As a museum, there are some notable collections in the Third Courtyard Area. The Dormitory of the Expeditionary Force now houses a collection of imperial garments, including robes, kaftans, uniforms, and talismanic shirts. The latter were made to protect the wearer from all sorts of ill fortune, and were understandably popular items in the realm of a distrustful Sultan.
The Sacred Safekeeping Rooms were very special to the court, and house relics of the Prophet Prophet Mohammed brought to Istanbul by Yavuz Sultan Selim I, after the Ottoman conquest of Egypt in 1517. The complex consists of a group of domed rooms, and the walls of the double-domed entry room are decorated with 16th century Iznik tiles.
The holy relics were once only on display to royal visitors for a short time during Ramadan, but appropriately dressed visitors may now visit them during their time at the museum. There are personal holy effects of the Prophet, including a letter in a gold case, soil from his grave, several hairs from his beard, his footprint and some of his extracted teeth.

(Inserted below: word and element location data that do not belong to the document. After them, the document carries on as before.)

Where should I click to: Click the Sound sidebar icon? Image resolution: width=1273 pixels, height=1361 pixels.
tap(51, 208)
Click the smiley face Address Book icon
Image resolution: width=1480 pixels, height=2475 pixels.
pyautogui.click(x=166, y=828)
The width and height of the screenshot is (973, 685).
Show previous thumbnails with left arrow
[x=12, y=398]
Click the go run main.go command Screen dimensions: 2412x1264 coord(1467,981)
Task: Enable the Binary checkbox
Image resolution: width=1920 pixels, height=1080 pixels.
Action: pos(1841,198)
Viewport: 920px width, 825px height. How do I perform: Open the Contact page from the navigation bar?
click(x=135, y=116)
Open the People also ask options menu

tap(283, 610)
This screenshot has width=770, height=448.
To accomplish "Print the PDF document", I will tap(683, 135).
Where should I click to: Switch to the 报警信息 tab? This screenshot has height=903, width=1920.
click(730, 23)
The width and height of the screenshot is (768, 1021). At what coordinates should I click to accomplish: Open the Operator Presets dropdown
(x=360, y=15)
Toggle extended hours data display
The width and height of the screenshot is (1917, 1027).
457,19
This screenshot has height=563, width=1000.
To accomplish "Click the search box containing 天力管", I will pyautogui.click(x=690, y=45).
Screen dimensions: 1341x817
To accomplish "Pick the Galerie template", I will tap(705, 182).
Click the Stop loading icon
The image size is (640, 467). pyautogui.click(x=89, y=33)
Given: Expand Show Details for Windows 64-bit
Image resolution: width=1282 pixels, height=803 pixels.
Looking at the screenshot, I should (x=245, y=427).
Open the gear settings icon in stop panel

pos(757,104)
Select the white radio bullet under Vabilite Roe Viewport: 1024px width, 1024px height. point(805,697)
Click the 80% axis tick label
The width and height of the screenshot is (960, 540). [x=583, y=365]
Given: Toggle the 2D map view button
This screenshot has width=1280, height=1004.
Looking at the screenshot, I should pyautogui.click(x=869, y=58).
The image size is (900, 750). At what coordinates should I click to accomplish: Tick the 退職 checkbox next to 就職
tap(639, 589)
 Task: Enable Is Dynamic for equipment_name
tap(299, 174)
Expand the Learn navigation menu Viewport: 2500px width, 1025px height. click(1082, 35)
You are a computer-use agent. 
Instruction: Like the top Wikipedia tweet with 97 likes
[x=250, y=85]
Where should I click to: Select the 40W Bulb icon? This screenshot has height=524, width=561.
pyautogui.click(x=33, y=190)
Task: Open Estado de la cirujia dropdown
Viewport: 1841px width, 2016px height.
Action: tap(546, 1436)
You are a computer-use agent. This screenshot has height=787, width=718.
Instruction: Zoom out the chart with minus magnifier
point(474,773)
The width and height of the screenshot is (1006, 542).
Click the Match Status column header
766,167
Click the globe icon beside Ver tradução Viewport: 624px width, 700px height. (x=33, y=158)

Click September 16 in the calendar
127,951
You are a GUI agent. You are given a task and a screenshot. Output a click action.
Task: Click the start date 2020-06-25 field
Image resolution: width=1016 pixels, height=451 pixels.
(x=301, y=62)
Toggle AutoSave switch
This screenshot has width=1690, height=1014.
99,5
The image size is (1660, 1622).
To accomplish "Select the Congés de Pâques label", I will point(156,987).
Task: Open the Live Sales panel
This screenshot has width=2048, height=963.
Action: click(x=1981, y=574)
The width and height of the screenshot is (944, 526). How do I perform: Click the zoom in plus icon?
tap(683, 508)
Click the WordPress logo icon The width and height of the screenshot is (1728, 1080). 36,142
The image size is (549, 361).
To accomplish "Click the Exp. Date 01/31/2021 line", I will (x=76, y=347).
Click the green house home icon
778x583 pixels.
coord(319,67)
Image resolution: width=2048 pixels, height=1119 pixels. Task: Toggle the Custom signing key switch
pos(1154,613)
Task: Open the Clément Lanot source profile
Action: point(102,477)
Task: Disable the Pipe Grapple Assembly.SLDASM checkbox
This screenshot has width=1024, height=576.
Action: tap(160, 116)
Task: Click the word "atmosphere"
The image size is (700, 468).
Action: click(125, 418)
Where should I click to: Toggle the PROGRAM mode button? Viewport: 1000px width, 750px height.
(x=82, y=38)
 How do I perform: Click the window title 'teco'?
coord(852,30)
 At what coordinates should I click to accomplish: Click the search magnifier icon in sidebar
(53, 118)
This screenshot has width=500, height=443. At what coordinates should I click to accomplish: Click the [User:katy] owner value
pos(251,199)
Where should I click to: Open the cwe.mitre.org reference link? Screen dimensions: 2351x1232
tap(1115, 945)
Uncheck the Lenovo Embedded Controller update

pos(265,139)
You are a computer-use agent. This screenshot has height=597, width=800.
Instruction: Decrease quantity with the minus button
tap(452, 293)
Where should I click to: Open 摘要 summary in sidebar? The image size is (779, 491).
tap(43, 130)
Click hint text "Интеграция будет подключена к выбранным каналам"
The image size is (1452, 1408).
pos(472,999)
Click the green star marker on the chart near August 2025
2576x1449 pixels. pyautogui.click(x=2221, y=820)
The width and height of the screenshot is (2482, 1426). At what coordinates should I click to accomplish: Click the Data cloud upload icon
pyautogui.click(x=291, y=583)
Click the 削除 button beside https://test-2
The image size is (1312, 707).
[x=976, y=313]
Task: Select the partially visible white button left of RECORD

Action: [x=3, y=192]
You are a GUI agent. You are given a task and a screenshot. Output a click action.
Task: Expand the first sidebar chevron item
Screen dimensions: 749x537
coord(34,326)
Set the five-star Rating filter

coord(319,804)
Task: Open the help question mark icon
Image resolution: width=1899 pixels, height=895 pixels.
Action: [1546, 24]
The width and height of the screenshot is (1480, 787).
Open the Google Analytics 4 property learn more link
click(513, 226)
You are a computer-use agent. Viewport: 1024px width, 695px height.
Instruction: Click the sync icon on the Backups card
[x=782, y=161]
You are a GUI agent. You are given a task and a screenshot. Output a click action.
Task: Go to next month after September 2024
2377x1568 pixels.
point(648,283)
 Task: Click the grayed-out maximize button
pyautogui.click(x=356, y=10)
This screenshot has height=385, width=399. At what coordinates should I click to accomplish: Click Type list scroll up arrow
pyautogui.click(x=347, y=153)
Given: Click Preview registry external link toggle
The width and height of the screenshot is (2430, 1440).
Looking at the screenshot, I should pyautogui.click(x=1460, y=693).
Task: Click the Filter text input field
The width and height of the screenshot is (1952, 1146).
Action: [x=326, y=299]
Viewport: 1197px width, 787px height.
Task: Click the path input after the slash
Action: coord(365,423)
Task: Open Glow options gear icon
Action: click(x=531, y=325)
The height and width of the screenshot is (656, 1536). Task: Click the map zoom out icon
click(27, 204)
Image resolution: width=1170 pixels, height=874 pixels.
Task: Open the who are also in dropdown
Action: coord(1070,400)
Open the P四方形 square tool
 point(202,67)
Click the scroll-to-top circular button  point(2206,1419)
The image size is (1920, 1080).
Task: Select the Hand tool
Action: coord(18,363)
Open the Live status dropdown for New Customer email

Also here is the mantle of the Prophet, two of his swords, and the Holy Standard that was carried into battle by Ottoman armies.
The Imperial Treasury holds items that were meant to convey every bit of the wealth and stature of the Sultan and his empire.
Treasures like this six-sided pendant of emerald belonging to Sultan Ahmet I. The body sits on a six pearl foot, with each of its six sides framed in gold. The cover is domed in a gold lattice, encrusted with diamonds and sapphires.
Or, this little turban embellishment from the 17th century plume-decorated with two five-centimeter emeralds in length, formed on a heavy gold pin. Its top is decorated with two more emeralds and a garnet stone, framed by diamond-encrusted gold leaves, and loops of pearl chains.
Another item that draws a crowd is the Topkapi Dagger, with three enormous emeralds on the hilt and a watch set into the pommel.
How about the Spoonmaker’s Diamond, a teardrop-shaped 86-carat chunk of gem surrounded by dozens of smaller stones from 1648?
Relax in the Fourth Courtyard
After becoming lightheaded at the treasures, visitors shouldn’t miss the Fourth Courtyard. It contains the Circumcision Room, with all its lovely mosaic wall art and tiles that date back to the 16th century, and various “kiosks” – which were designed as restful retreats.
The Yerevan Kiosk was a religious retreat for 40 days of solitude.
Expansive views of the sea, more fine examples of decorative Islamic religious icon mosaic, and a visit to the onsite restaurant provide a perfect end to your in-depth plunge into the lives of the sultans.